**DESCRIPTION OF THE TASK**
Give again, exactly as written, each line of the material below starting at the line that contains "Open the 1.ipt document tab" and ending at the line that contains "Task: Open the cross section view icon". Both ends count, and no other line does.

▶

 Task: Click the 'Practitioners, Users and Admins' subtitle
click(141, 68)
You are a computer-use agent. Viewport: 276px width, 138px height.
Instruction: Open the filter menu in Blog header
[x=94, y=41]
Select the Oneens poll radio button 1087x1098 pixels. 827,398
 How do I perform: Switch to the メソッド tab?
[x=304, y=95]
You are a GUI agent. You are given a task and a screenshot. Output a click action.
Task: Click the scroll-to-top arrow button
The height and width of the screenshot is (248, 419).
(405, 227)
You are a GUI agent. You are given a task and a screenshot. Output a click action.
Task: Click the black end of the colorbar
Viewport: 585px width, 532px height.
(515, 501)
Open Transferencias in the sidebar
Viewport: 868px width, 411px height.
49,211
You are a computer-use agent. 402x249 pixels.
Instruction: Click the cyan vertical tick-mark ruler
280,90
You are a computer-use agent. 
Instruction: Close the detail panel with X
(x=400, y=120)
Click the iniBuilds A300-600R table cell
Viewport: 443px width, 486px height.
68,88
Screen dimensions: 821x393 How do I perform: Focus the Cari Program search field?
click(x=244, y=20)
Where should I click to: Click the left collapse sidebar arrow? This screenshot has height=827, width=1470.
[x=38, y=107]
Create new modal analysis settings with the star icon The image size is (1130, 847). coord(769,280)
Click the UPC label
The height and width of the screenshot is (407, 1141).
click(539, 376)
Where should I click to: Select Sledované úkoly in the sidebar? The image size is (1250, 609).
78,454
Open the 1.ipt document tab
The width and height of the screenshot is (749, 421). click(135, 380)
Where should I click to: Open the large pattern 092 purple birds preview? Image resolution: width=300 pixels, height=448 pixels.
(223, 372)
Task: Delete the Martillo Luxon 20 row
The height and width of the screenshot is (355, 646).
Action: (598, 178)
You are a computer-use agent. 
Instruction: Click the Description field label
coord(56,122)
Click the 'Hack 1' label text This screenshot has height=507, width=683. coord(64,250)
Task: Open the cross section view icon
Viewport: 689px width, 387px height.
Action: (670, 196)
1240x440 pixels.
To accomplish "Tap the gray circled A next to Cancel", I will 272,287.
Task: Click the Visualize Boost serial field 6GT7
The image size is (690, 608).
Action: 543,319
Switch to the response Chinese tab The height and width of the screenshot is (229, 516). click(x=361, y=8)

◀

**FINAL ANSWER**
Open the 1.ipt document tab
The width and height of the screenshot is (749, 421). click(135, 380)
Where should I click to: Open the large pattern 092 purple birds preview? Image resolution: width=300 pixels, height=448 pixels.
(223, 372)
Task: Delete the Martillo Luxon 20 row
The height and width of the screenshot is (355, 646).
Action: (598, 178)
You are a computer-use agent. 
Instruction: Click the Description field label
coord(56,122)
Click the 'Hack 1' label text This screenshot has height=507, width=683. coord(64,250)
Task: Open the cross section view icon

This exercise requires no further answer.